Di: Bookworm | 16/03/2013
di John Underwood, ovverosia Gene Ayres, 2011. Titolo originale, “The Shakespeare Chronicles”, a riprova che di questi tempi in Italia si vendono i ‘segreti’, tant’è che in una vetrina ho visto perfino un libro di cucina intitolato “le ricette segrete della cucina dell’amore”. L’operazione del signor Ayres, a parte i segreti che sono una iniziativa degli editori italiani, resta comunque dubbia fin dallo pseudonimo che si è scelto. John Underwood era uno degli attori della compagnia di Shakespeare, e per un autore che vuole dimostrare che il Bardo in realtà bardo non era, la scelta del nome è quantomeno di cattivo gusto. Di teorie sulla paternità dei drammi di Shakespeare ne esistono tantissime, perfino dalla sua stessa epoca: Il poeta e drammaturgo Robert Greene (1558-1592) scrisse “Greene’s Groat’s-Worth of Wit”, che era praticamente un libello contro Shakespeare, i suoi metodi pirateschi di gestire il business teatrale, e, nella sua interpretazione, anche di rubare i testi altrui. Partendo da questo attacco, in molti hanno studiato i documenti e testi dell’epoca, facendo ogni sorta di paralleli stilistici, filologici, semantici, e attribuendo le opere a questo o quell’altro autore, o perfino a un collettivo di autori. Una delle teorie più accreditate è quella che attribuisce i testi a Christopher Marlowe (1564-93), nato nello stesso anno di Shakesperare, e accoltellato in una misteriosa rissa mentre era sotto processo per i contenuti ‘eretici’ delle sue opere. E’ stato il drammaturgo di maggior successo della sua epoca, ed ha rivoluzionato il teatro inglese con l’uso del verso sciolto e la profondità psicologica dei suoi personaggi; fra le sue opere possiamo citare il Dottor Faust, L’Ebreo di malta, il Tamerlano e il Massacro di Parigi. L’ipotesi che sia lui l’autore dei drammi di Shakespeare perde di credibilità perché all’epoca in cui questi furono scritti, lui era già morto. Ma vari autori nel corso dei secoli, fra cui la voce autorevole di Mark Twain, hanno cercato di provare che la morte di Marlowe fosse una montatura e che lui fosse in effetti ancora vivo al tempo dei King’s Men, e lo scrittore americano Calvin Hoffmann nel 1955 ha avuto molto successo con il suo libro “The Man Who Was Shakespeare”, rinfocolando il dibattito, che si è protratto, anche per vie legali, fino a tempi molto recenti.

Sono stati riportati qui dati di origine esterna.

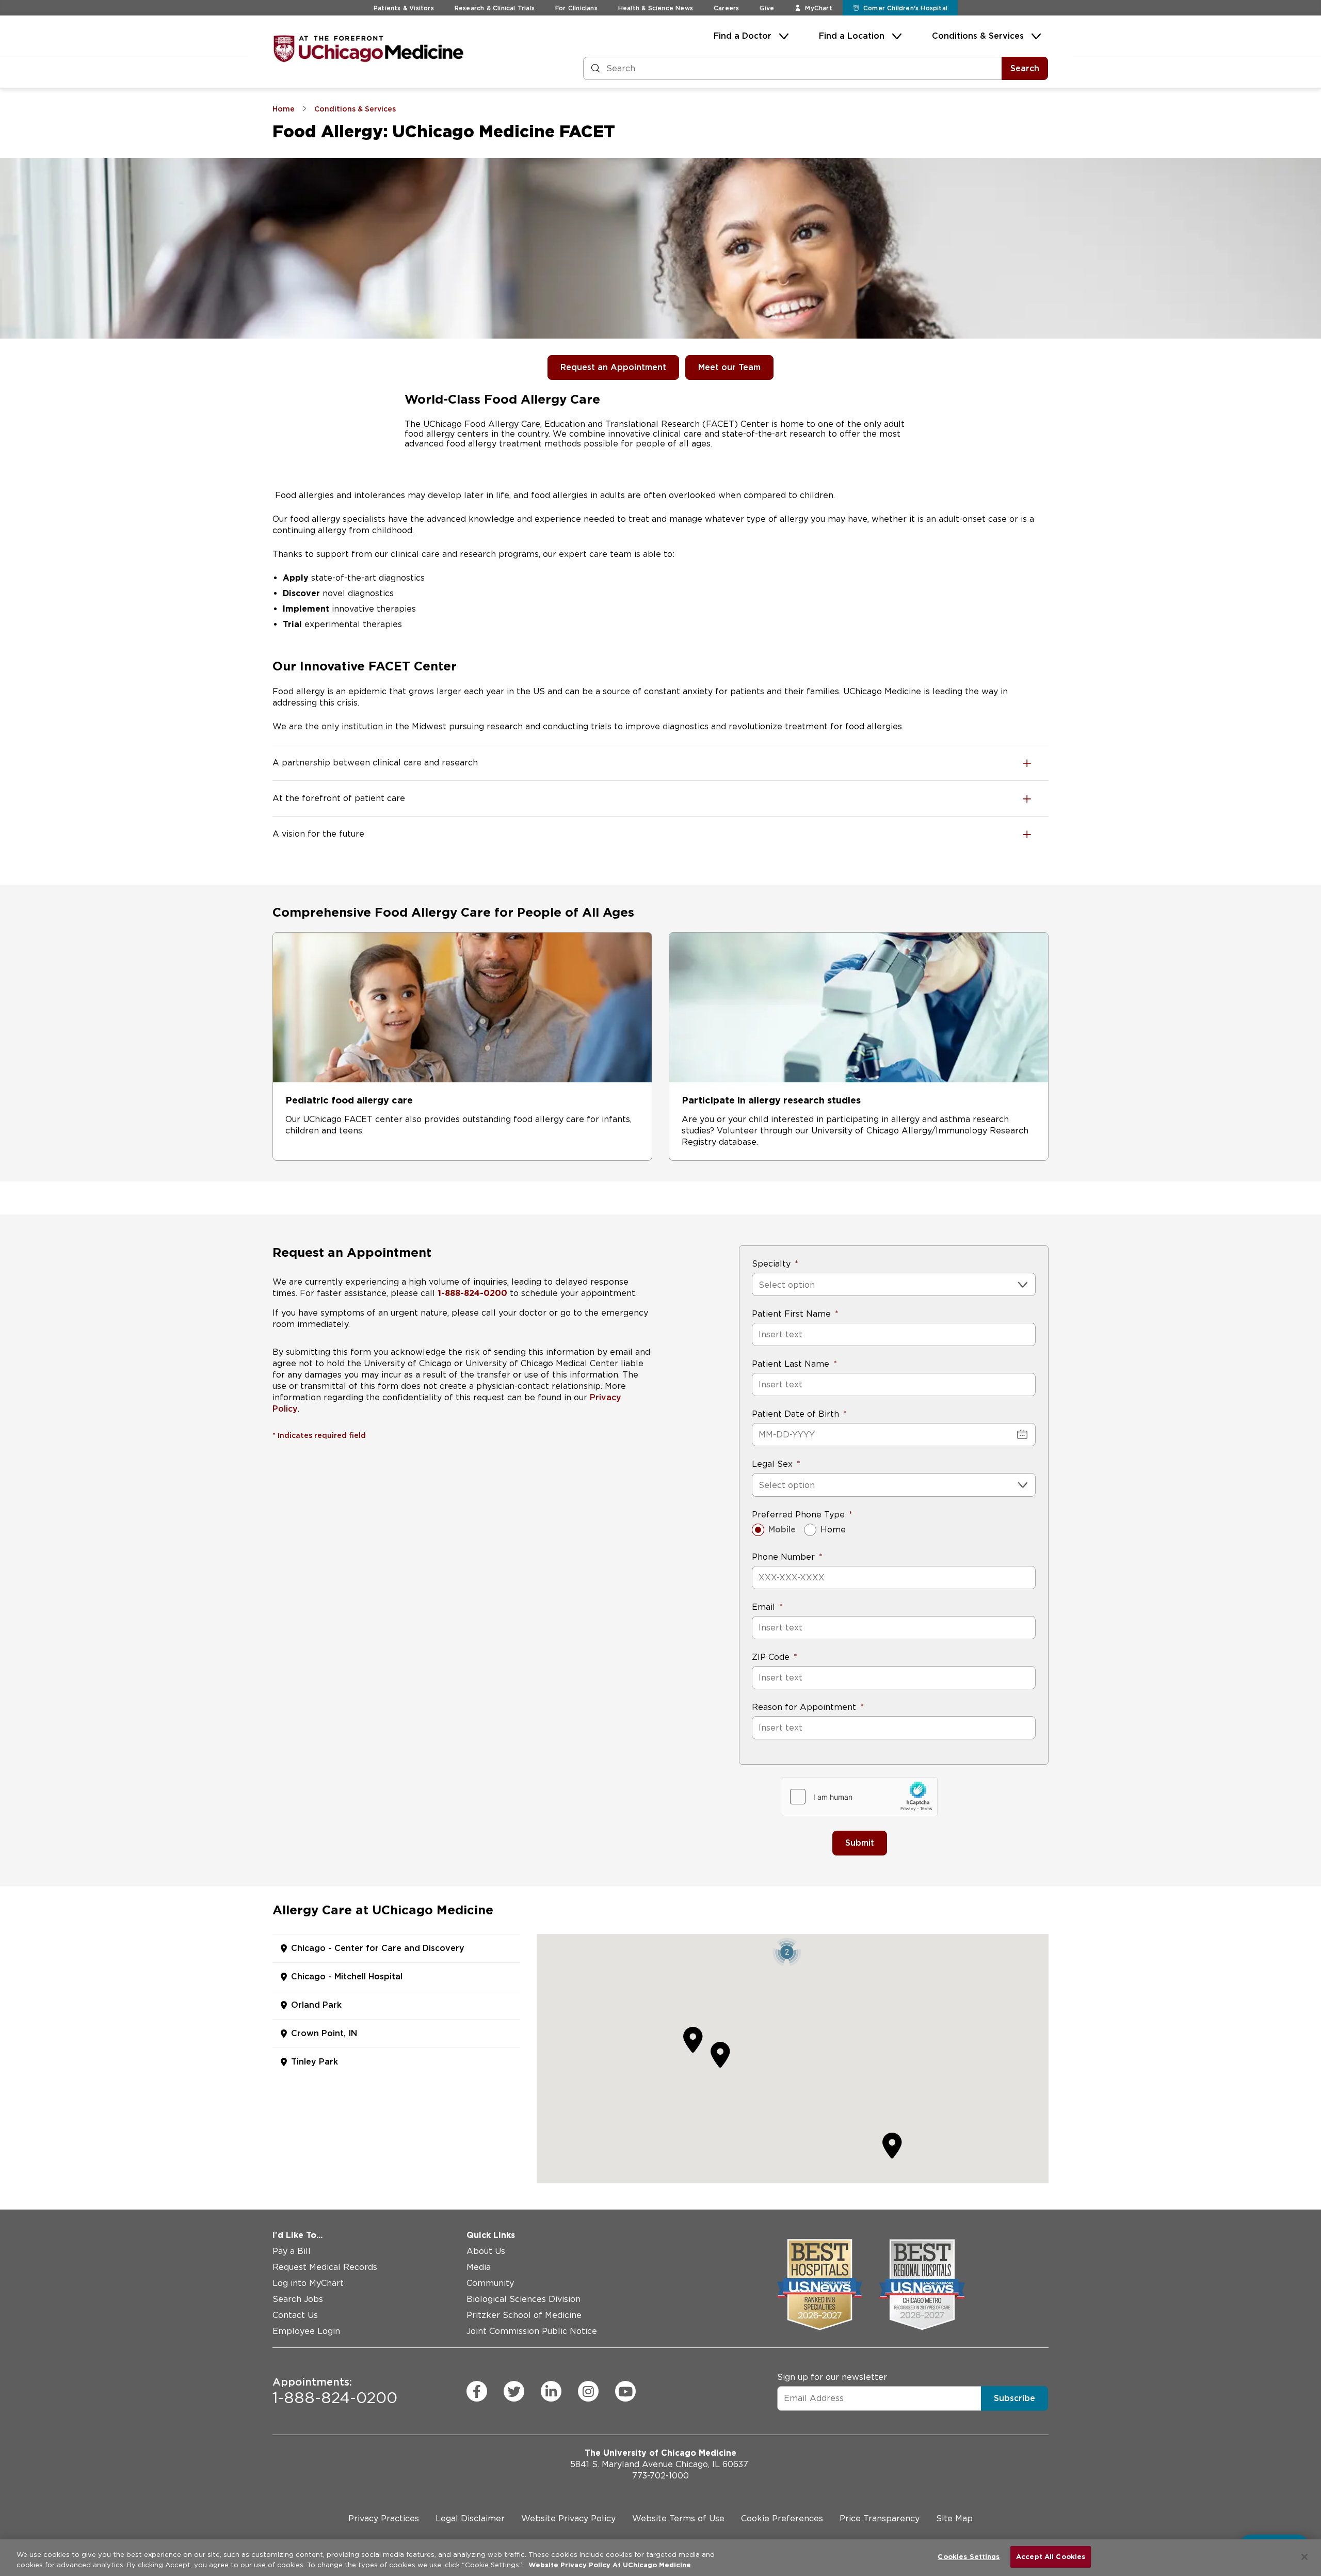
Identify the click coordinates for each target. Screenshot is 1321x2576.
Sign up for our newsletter (832, 2376)
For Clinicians (576, 8)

Ayres, quindi, ha utilizzato tutta farina dei sacchi altrui, presentando, in modo anche convincente per chi non sia a conoscenza dei due ultimi secoli di dibattiti fitti di prove e controprove sull’argomento, un mondo accademico fossilizzato sulla sacra figura del Bardo per motivi di prestigio, e un mondo economico, che coinvolge lo stesso governo britannico, disposto a difendere con ogni mezzo la leggenda nazionale. Quindi un’operazione abbastanza dozzinale di taglia e incolla per fare scalpore e cassetta.

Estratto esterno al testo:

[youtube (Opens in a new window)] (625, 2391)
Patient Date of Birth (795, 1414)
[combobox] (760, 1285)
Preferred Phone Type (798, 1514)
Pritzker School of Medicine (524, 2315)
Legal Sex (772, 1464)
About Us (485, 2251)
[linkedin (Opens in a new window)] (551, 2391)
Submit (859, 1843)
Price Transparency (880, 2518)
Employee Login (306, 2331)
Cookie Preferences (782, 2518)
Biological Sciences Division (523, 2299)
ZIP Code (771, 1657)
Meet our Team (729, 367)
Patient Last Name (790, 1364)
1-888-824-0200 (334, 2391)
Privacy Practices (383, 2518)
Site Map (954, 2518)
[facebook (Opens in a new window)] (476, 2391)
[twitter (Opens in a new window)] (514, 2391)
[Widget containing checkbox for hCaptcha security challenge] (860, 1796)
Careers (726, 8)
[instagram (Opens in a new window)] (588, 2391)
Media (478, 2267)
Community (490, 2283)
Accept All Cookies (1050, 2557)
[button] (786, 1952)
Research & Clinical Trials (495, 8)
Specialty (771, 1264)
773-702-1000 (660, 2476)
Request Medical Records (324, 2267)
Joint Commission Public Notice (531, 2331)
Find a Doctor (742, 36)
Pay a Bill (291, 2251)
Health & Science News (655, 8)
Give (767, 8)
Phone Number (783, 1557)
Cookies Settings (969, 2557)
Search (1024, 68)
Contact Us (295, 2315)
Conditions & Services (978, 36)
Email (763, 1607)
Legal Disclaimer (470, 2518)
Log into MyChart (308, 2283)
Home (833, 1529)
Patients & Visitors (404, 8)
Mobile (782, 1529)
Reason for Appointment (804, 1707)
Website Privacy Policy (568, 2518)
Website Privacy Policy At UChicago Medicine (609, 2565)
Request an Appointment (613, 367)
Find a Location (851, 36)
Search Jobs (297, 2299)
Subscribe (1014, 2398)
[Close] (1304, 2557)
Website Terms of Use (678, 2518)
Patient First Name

Detto questo, dimenticando le diatribe accademico-stilistiche è la realtà storica dei fatti, il libro si lascia leggere bene, è un’appassionante storia di spie, agguati, minacce, assassinii, in stile decisamente Chandleriano. C’è tutto, il furto nel cimitero di notte, i testimoni fatti a pezzi o avvelenati e poi bruciati, l’attacco sul London Eye, il giornalista ulceroso e disincantato e la figlia che lo ciba di yogurt, la bella preside della facoltà di Lettere, il professore psicopatico..... Insomma, uno di quei libri da leggere come si van a vedere un film di avventura, per svagarsi e rilassarsi senza dover credere a una parola.